Both were down in the first half of the year, according to the latest assessment by the International Lead and Zinc Study Group (ILZSG). An estimated 3.0% drop in global usage marginally outpaced a 2.6% slide in global production of refined metal.
The figures are preliminary and subject to revision but they capture zinc’s conflicting dynamics and increasingly fractured pricing.
The London Metal Exchange (LME) three-month price is currently trading around $3,080 per tonne, a long way off March’s record high of $4,896, as the market prices in Chinese demand weakness and the rising prospect of European recession.
LME time-spreads, however, remain volatile due to low stocks availability and physical buyers are still paying record premiums to get hold of metal.
Zinc’s usage hit so far this year has come largely from China, where a troubled property sector has depressed demand for steel, including zinc-coated galvanized steel.
China’s national steel production fell by 6.4% year-on-year in the first seven months of 2022, according to the World Steel Association.
Attempts to revitalize the flagging commercial construction sector are being stymied by a combination of continued rolling covid-19 lockdowns and power rationing in drought-affected parts of the country.
Broader manufacturing activity has also taken a hit, both official and Caixin purchasing managers indices indicating a contraction in factory activity last month.
Demand fears have now spread to Europe, which seems to be facing imminent recession due to soaring power prices.
The outright zinc price mirrors the macro pressures playing out across the LME base metals complex and is in part down to shifts in fund positioning as money mangers reduce their long exposure.
Investment funds have slashed their net long zinc position from a record high of 62,744 lots in April to 29,053 as of the Sep. 9 close.
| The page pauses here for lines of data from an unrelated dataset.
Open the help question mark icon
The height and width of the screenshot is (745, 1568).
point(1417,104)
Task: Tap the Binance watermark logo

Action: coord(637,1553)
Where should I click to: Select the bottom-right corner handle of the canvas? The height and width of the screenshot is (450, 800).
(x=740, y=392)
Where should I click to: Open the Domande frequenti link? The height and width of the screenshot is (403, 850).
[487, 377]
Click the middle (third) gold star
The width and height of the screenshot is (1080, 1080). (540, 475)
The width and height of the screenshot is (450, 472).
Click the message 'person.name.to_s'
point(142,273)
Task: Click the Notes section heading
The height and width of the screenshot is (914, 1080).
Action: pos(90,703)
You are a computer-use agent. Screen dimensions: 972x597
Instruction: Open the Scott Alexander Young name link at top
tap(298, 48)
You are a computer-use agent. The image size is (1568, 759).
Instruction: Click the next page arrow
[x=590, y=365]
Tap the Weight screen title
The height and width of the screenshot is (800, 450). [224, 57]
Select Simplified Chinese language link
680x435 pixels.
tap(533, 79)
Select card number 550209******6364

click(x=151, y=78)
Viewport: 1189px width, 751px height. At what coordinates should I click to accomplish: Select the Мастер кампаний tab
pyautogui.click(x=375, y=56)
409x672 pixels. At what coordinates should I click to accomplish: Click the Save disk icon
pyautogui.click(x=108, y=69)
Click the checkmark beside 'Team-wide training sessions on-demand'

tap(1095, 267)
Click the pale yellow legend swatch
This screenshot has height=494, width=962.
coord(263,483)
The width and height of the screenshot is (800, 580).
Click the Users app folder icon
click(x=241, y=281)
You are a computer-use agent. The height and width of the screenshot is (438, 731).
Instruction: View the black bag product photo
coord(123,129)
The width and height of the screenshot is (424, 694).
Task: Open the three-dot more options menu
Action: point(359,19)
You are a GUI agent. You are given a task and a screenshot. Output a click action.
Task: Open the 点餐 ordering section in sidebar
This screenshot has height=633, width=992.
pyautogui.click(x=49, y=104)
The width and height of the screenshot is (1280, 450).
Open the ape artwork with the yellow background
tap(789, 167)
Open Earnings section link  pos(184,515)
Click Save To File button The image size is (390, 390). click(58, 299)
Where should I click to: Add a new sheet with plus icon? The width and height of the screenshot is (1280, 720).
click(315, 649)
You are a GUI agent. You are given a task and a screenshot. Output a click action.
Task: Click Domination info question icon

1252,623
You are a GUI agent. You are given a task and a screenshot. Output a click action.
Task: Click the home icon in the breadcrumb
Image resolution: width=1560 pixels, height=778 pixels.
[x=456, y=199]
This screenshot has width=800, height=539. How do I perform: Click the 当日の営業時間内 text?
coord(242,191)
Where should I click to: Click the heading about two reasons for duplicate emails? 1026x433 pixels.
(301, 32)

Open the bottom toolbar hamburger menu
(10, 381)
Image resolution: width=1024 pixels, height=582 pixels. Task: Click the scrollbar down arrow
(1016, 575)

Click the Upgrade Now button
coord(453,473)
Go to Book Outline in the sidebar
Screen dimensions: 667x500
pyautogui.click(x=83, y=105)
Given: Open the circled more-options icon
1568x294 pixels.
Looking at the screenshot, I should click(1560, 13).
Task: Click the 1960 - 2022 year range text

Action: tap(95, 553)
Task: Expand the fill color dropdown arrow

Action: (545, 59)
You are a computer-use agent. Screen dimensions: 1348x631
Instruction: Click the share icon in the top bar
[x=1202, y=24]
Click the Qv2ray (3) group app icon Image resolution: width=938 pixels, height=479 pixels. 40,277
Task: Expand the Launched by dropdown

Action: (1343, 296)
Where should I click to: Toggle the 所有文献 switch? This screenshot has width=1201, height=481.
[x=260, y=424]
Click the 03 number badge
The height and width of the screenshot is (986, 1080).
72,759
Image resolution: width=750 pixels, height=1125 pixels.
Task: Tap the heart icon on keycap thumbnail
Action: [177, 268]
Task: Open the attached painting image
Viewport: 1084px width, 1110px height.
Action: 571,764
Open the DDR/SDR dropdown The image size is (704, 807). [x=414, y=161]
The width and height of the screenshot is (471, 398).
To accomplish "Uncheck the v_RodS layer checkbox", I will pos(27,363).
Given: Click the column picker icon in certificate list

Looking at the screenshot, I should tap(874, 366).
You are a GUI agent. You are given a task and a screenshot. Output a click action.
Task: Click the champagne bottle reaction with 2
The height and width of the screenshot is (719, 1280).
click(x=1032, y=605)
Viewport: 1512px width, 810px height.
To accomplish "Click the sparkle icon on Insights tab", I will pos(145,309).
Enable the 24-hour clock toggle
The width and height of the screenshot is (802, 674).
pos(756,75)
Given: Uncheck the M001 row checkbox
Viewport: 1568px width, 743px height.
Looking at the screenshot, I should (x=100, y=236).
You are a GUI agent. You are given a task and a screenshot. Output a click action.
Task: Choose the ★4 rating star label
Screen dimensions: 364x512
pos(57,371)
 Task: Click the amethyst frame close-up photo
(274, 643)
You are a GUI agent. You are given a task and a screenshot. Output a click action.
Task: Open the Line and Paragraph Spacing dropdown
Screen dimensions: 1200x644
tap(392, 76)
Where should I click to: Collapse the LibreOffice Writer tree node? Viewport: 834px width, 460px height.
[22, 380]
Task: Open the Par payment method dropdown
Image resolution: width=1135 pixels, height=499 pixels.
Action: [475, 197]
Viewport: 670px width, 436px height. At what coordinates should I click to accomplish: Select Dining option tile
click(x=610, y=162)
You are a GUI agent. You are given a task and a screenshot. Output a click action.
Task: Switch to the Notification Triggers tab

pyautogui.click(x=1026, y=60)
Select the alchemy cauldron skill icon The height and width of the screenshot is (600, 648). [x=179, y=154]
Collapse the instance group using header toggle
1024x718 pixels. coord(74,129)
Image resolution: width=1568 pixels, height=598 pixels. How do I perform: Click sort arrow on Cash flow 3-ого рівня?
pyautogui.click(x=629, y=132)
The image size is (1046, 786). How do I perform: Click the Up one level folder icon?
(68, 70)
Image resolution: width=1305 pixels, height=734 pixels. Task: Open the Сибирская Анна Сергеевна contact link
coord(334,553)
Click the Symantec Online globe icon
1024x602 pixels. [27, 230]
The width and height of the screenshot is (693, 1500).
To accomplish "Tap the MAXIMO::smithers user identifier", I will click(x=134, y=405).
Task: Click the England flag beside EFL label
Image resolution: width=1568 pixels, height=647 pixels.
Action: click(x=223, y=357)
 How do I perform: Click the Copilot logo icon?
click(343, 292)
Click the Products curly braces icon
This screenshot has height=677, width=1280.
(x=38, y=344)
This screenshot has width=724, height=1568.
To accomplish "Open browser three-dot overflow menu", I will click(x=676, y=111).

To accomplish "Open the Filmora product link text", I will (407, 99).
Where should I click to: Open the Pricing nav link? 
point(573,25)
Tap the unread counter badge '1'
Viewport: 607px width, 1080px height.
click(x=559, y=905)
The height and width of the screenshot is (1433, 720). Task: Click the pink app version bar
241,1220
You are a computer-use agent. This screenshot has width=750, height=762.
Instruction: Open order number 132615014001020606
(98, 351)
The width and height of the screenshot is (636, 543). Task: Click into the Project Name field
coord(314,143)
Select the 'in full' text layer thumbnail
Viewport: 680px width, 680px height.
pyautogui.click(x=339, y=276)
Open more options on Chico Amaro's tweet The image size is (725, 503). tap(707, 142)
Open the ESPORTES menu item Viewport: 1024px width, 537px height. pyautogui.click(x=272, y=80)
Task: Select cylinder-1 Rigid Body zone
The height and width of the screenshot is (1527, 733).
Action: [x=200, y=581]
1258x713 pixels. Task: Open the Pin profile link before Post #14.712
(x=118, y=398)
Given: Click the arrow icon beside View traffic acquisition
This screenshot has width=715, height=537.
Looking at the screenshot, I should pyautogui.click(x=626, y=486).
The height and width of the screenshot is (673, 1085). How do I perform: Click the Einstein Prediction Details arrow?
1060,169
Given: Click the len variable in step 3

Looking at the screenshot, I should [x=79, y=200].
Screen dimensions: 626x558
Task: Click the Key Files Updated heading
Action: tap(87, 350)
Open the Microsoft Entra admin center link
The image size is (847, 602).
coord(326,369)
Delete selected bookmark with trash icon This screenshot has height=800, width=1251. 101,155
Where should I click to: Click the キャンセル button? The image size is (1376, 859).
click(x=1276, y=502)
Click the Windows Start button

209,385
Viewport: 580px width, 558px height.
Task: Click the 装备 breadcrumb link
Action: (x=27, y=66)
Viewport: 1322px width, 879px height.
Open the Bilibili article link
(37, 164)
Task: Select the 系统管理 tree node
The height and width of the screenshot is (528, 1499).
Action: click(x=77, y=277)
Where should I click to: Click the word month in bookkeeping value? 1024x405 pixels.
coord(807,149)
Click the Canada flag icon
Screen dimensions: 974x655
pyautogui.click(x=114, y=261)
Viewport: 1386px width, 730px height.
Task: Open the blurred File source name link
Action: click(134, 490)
Other financial institutions, a category that includes pension funds and insurance players, turned net short of zinc in June for the first time since the LME started publishing a Commitments of Traders Report in 2018.
The position has since flipped back to a small net long of 5,024 lots, but it’s now a fraction of what it was at its November 2019 peak of 42,334 lots.
The outright price is falling despite low exchange inventory.
LME stocks currently stand at 75,700 tonnes, down by 123,625 tonnes on the start of the year. Almost a third of the remaining tonnage is earmarked for physical load-out.
Shanghai Futures Exchange inventory has been sliding as well, hitting a fresh 2022 low of 58,407 tonnes this week.
The Shanghai forward curve is in backwardation and so too is the London market. The LME cash premium over three-month metal has eased from its June peak of $218 to $27.50 per tonne at Thursday’s close but the recent heightened spread volatility can be expected to continue until inventory rebuilds in a meaningful way.
LME inventory in Europe continues to comprise a single lot at the Spanish port of Bilbao, while US warehouses hold just 2,100 tonnes, all of it cancelled and due to depart.
Both regions remain gripped by acute tightness. European buyers are currently paying record premiums of over $500 per tonne on top of the LME price to secure spot units, according to Fastmarkets. That’s five times more than they were paying at the start of 2021.
Europe is at the epicentre of the global zinc supply hit as smelters struggle to cope with soaring power prices.
Nyrstar’s 315,000-tonne-per-year Budel smelter in the Netherlands is the second to close fully after Glencore placed its Italian smelter on care and maintenance at the end of last year.
“It is clear that European smelter cuts will come deeper and sooner than we anticipated,” said analysts at Citi, forecasting regional capacity utilization will drop to 66% over the second half of this year from 83% in 2021. (“Metals Weekly”, Aug. 18, 2022)
Power problems have also hit Chinese production in the last couple of weeks with temporary curtailments due to rationing in Sichuan province earlier this month.
Most of that capacity has already restarted but Chinese refined zinc production is struggling this year, down 3.3% year-on-year in the January-August period, according to Shanghai Metal Market.
Zinc’s micro dynamics are shifting fast and at the moment it seems that the demand hit is outpacing the supply hit.
The global market generated a supply surplus of 27,000 tonnes in January-June, according to the ILZSG, which was expecting a significant deficit of 290,000 tonnes this year at its April meeting.
While refined production has underperformed the Group’s forecast for 0.9% growth this year, demand has deviated far further from expectations. An April forecast for 1.6% growth in usage this year now looks highly optimistic given the 3.0% estimated slide over the first six months of the year.
It’s the demand outlook that’s weighing on the outright zinc price. But the accumulating supply problems are preventing any rebuild in exchange inventory and keeping physical supply-chains tight.
Is zinc bullish or bearish right now? The answer depends on whether you ask a futures or a physical trader.
(The opinions expressed here are those of the author, Andy Home, a columnist for Reuters.)